MPs under fire

15 April 2019 | Government

Members of Parliament (MPs) who are late for work, read newspapers, fiddle on their mobile phones throughout sittings and desert their duties halfway through sessions are reducing the House to a laughing stock.

This is according to deputy director of social commentator Ndumba Kamwanyah.

He said the growing tendency of MPs deviating from legislating to other acts during sessions in the National Assembly shows that the politicians have no regard for the mandate for which it was established. He went on to say MPs are expected to lead by example, inside and outside the chambers of the assembly.

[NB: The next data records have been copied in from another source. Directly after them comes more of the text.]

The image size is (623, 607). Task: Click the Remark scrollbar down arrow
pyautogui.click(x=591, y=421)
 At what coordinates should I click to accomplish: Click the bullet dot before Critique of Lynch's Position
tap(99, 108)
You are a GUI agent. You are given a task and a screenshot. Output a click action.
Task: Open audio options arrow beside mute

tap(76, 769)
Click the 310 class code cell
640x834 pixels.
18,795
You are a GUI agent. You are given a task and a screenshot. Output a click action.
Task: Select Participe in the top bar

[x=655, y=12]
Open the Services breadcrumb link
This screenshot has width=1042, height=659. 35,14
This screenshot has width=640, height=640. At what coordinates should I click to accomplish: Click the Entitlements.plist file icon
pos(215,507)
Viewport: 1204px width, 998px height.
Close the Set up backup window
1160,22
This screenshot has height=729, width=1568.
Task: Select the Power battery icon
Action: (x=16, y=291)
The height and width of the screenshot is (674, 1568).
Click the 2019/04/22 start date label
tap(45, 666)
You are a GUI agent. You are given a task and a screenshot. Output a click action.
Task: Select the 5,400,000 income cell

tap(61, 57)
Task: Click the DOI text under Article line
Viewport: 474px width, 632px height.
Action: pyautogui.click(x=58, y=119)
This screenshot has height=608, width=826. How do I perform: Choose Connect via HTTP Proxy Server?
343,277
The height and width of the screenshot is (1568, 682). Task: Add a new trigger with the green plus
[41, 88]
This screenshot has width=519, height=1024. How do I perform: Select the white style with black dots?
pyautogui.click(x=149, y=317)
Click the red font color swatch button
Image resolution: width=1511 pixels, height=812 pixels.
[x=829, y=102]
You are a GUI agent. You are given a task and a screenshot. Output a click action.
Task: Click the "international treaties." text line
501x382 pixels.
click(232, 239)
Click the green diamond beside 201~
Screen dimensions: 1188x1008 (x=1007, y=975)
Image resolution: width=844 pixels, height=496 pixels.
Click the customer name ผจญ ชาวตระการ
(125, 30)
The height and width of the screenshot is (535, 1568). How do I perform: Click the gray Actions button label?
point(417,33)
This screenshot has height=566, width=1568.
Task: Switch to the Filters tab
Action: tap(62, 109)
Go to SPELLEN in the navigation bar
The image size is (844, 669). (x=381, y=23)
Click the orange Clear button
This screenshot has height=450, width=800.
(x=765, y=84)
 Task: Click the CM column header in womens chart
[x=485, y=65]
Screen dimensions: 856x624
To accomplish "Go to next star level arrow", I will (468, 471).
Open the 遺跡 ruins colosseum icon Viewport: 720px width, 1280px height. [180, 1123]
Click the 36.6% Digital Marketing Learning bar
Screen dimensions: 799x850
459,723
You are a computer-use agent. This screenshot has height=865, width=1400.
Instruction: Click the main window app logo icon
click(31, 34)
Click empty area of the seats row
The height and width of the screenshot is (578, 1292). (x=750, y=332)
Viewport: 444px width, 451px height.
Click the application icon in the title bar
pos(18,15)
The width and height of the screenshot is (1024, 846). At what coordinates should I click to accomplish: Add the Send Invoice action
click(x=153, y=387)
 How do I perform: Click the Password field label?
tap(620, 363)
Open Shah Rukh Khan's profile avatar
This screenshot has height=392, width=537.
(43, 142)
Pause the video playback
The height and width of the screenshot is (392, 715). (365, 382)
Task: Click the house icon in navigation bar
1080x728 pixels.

“They must know that because it is a public house, they are subjected to scrutiny in the sense that the public is watching what they are doing,” he added. Kamwanyah's comments come just a few days after safety minister, Charles Namoloh was caught on camera seemingly watching a movie instead of participating for around 15 minutes. Not too long ago, he was also seen playing games on his gadget.

Approached for comment, Namoloh was surprised by the fuss around him watching the video during a parliamentary session.

Namoloh said he was attending to more important things, rather than listening to a contribution by Workers Revolutionary Party MP Salmon Fleermuys. “Who was speaking? Fleermuys. How do I listen to Fleermuys?” he asked.

He then wanted to be informed of the specific legislation prohibiting him and other MPs from watching videos during sittings, saying he was keeping abreast of the latest developments in geopolitics.

“I want you to bring me that law. Who said we cannot click on a news (clip) and what is the essence or the importance of the discussion? I am a general. Do you understand?” said a fuming Namoloh.

Recently, trade minister Tjekero Tweya was caught visiting dating sites while proceedings were under way.

To vindicate himself, he said at the time: “What kind of a man would I be if I denied your inquiry. I humbly apologise for being a red-blooded member of the male species of Homo sapiens. I rebuke myself for not following my own code of conduct.”

Several other MPs are seen reading newspapers during sessions daily, instead of attending to the business at hand, which is against the decorum of the House according to its Speaker, Peter Katjavivi.

Katjavivi indicated that he would reprimand MPs who engage in non-parliamentary conduct during sessions.

Katjavivi said self-respecting MPs would not play games or be on dating sites during sessions.

Governance researcher Frederico Links echoed Kamwanyah's sentiments, adding that the unimpressive conduct by MPs is nothing new. He said Namibians are to blame as MPs have been allowed to rest on their laurels for far too long.

“This is happening but people aren't demanding better even though these parliamentarians are not directly accountable to the people,” he said.

He said MPs feel untouchable and go scot-free in most cases because they are not directly accountable to the electorate.

Consequently, the onus lies on political parties to call their members to order, Links noted.

The National Assembly is the principal legislative authority which has the power to make and repeal laws.

These developments come a few months after President Hage Geingob said 2019 will be the 'Year of Accountability'.

When Geingob opened the ninth session of the sixth parliament eight weeks ago, he called for due diligence in the law-making process. “Parliamentarians should be paragons of virtue,” Geingob told the MPs.

“Let your attendance and punctuality be a source of pride rather than allowing tardiness and absenteeism to be a source of your shame,” he said.